Extrait fourni ::
%%
La colonisation de l’espace revient à la mode, derrière les projets de SpaceX, de Blue Horizon et des ambitions des gouvernements nord-américain ou chinois. Cet espoir alimentait déjà les débuts de la conquête spatiale après l’envoi de Spoutnik en 1957. Pourtant, aucun État n’est encore interplanétaire. Pourquoi, malgré le succès des missions lunaires, aucun État n’a encore proclamé officiellement sa souveraineté sur les astres ? Pourquoi le « pas de géant pour l’humanité » n’a-t-il pas suscité des revendications comme jadis les grandes croix chrétiennes plantées par les Européens dans le Nouveau Monde ? Si le droit international de l’espace l’interdit depuis 1967, tel n’était pas le cas en septembre 1959 lorsque la mission soviétique Lunik II déposait les premiers objets humains sur notre satellite. Or, Moscou proclamait aussitôt ne pas vouloir revendiquer de territoire sur la Lune.
Pour quelles raisons les grandes puissances de l’époque n’ont-elles pas souhaité étendre leur souveraineté aux astres ? Pourquoi ont-elles accepté de ratifier le Traité de l’espace de 1967 qui, interdisant toute appropriation des corps célestes, bannissait l’extension de la souveraineté nationale dans l’espace alors même qu’elle fonde l’ordre international sur Terre ?
%%
Informations fournies ::
%%
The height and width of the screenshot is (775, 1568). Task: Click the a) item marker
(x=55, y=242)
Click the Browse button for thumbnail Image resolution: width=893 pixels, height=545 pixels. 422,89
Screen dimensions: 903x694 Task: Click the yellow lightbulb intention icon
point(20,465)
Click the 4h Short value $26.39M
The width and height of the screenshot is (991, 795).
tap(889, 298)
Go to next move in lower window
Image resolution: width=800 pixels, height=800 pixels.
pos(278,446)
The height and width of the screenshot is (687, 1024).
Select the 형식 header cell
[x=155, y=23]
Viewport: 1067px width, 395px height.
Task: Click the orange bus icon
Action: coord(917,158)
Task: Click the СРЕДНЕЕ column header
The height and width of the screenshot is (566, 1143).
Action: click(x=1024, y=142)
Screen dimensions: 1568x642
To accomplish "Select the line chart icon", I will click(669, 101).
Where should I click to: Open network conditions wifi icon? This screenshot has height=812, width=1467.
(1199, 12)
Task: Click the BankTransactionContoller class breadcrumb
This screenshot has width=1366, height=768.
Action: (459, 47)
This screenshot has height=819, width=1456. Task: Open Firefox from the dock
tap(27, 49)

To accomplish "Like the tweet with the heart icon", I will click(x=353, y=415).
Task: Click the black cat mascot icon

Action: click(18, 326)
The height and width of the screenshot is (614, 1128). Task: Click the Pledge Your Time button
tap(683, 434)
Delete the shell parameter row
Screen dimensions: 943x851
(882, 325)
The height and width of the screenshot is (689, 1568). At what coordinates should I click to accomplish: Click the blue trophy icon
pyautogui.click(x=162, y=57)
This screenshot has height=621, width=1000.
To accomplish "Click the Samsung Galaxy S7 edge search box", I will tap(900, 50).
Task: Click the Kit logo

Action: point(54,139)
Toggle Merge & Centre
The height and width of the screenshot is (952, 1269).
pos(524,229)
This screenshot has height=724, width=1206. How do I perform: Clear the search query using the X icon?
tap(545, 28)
%%
Consignes et exigences :: Poursuivez le texte sur la souveraineté des États dans l'espace en reprenant juste après sa dernière phrase.

Réponse à la tâche ::
Pour une lecture historique du droit de l’espace
L’historien Walter A. McDougall1, cité par le chercheur en relations internationales Everett C. Dolman2, voit dans le droit de l’espace le résultat de la lutte entre l’URSS et les États-Unis. Sa ratification instaure un statu quo entre les deux puissances, soucieuses de limiter les tensions potentielles et de prévenir toute avancée de l’adversaire. Pourtant, bannir la souveraineté est un acte radical, auquel d’autres solutions auraient pu être préférées sur le modèle du Traité sur l’Antarctique de 1959 (article 4). Les revendications de souveraineté sur le continent austral sont maintenues mais mises de côté tandis qu’une pacification de ce territoire est instaurée en interdisant toute activité militaire.
Considérer a posteriori que le droit de l’espace était la conclusion inévitable au rapport de force entre les deux superpuissances est discutable. D’autres voies étaient envisageables. Il s’agit alors de proposer une lecture historique de ce droit, en contextualisant son élaboration. Plutôt que de postuler un intérêt étatique objectif, nous avons souhaité étudier la diversité des acteurs à l’origine du droit de l’espace, qu’ils travaillent ou non pour des États, en s’inspirant des approches constructivistes. Dès lors, il apparait que le rôle des juristes fut déterminant puisque leurs réflexions précèdent l’intervention des diplomaties et élaborent déjà les concepts et principes fondateurs de ce droit nouveau.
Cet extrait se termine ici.